— CONSIGNE A —
Présente sous forme de liste numérotée, sans les lignes vides, les lignes des entrées en commençant à celle qui contient « Where should I » et en terminant à celle qui contient « coord(906,144) », toutes deux incluses. Laisse les images de côté dans ta réponse.

##### TEXTE FOURNI

Les tranchées de la soif à Han-sur-Meuse, un petit village de la Meuse en Lorraine, sont un lieu profondément marqué par l’histoire de la Première Guerre mondiale. Ce site, aujourd’hui paisible, a été le théâtre d’un épisode tragique qui a laissé une empreinte durable sur la mémoire collective.
Pendant la Première Guerre mondiale, Han-sur-Meuse se trouvait en plein cœur des combats sur le front de l’Ouest. Les tranchées, creusées par les soldats pour se protéger des tirs ennemis, étaient un élément central de la guerre de position qui s’est installée à partir de 1914. Les conditions de vie dans ces tranchées étaient extrêmement difficiles : boue, froid, promiscuité, mais surtout, la soif était omniprésente.
Le Bois d’Ailly, situé près de Saint-Mihiel, est le témoin d’une des batailles les plus âpres de la Première Guerre mondiale. Entre avril et mai 1915, cette forêt tranquille s’est transformée en un véritable enfer pour les soldats français, en particulier ceux de la 7e Compagnie du 172e Régiment d’Infanterie (RI) dirigés par le Commandant d’André. Cet épisode tragique est devenu tristement célèbre sous le nom de la Tranchée de la Soif, un lieu où la souffrance humaine a atteint des sommets incommensurables.
Dès septembre 1914, après la formation du Saillant de Saint-Mihiel, les forces françaises lancent des offensives pour reprendre le contrôle des environs, notamment dans le Bois d’Ailly. Les combats qui s’y déroulent sont d’une violence inouïe, marqués par des échanges constants d’obus, et de grenades Pendant plusieurs mois, les soldats des deux camps se disputent chaque mètre de terrain, souvent au prix de lourdes pertes.

##########
##### ENTRÉES À TRAITER

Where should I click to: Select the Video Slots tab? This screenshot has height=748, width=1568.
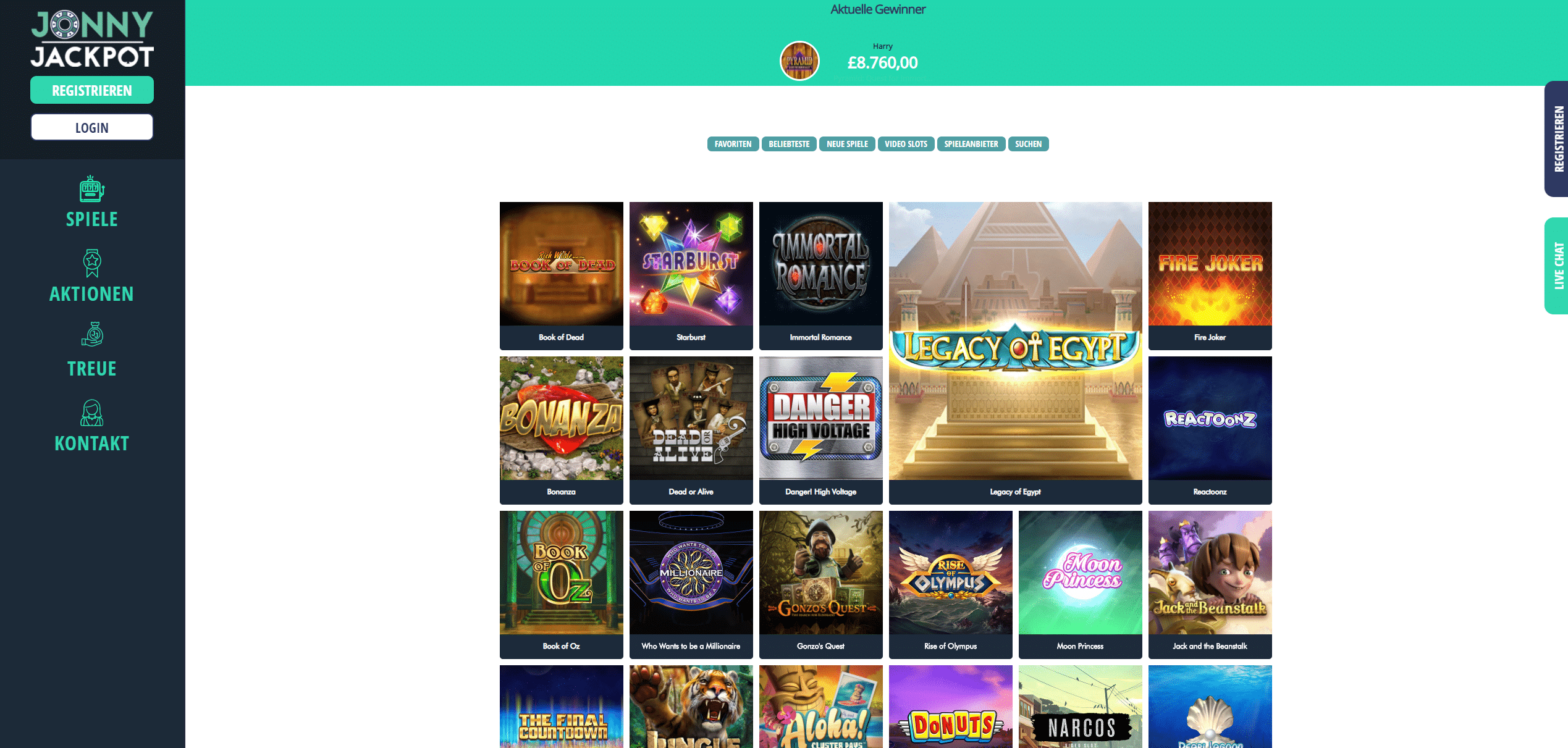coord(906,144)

##########
##### ENTRÉES À TRAITER

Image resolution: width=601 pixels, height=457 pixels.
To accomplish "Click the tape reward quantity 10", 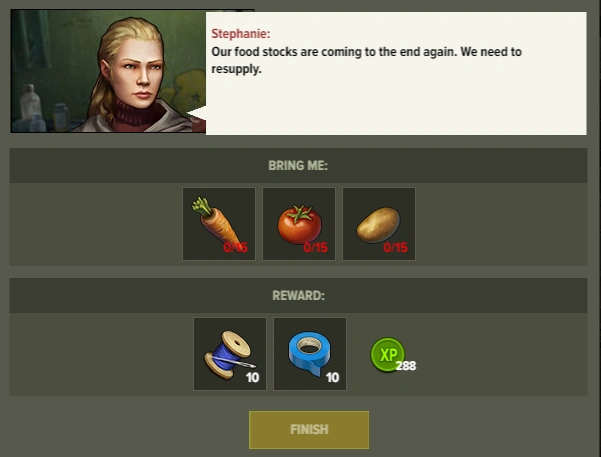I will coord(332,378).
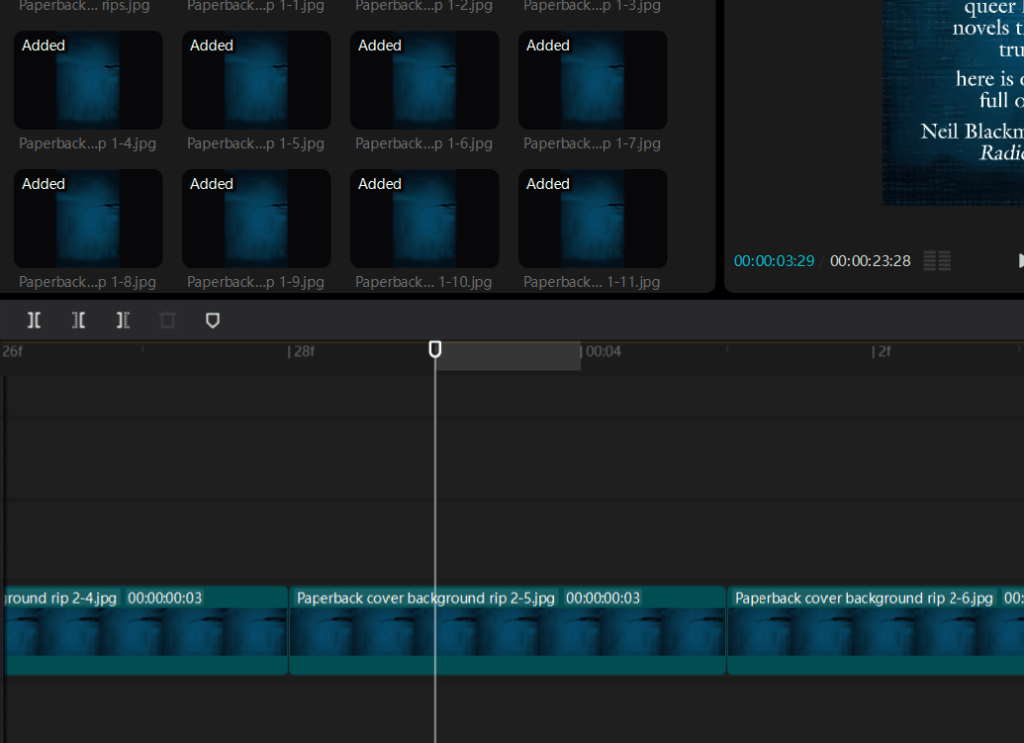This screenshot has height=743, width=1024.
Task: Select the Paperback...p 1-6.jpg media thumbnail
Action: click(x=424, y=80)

##########
##### ENTRÉES À TRAITER

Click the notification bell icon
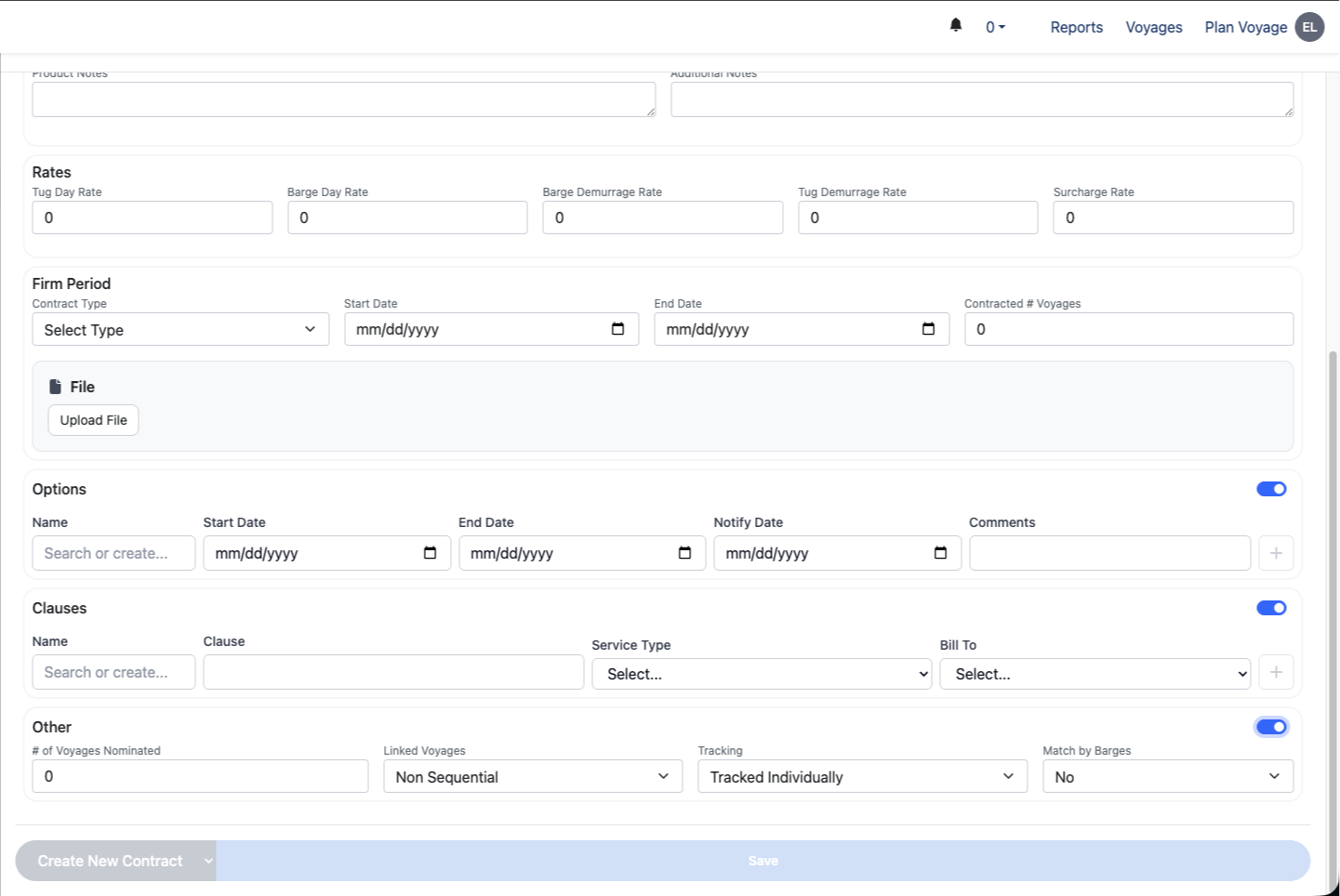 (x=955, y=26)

##########

— CONSIGNE B —
Dans le texte sur la Tranchée de la Soif, recopie le passage en commençant à « Le Bois d’Ailly, situé » et en terminant à « des sommets incommensurables. », et remplace « forêt » par « futaie ».

— RÉSULTAT A —
1. Where should I click to: Select the Video Slots tab? This screenshot has height=748, width=1568.
2. coord(906,144)

— RÉSULTAT B —
Le Bois d’Ailly, situé près de Saint-Mihiel, est le témoin d’une des batailles les plus âpres de la Première Guerre mondiale. Entre avril et mai 1915, cette futaie tranquille s’est transformée en un véritable enfer pour les soldats français, en particulier ceux de la 7e Compagnie du 172e Régiment d’Infanterie (RI) dirigés par le Commandant d’André. Cet épisode tragique est devenu tristement célèbre sous le nom de la Tranchée de la Soif, un lieu où la souffrance humaine a atteint des sommets incommensurables.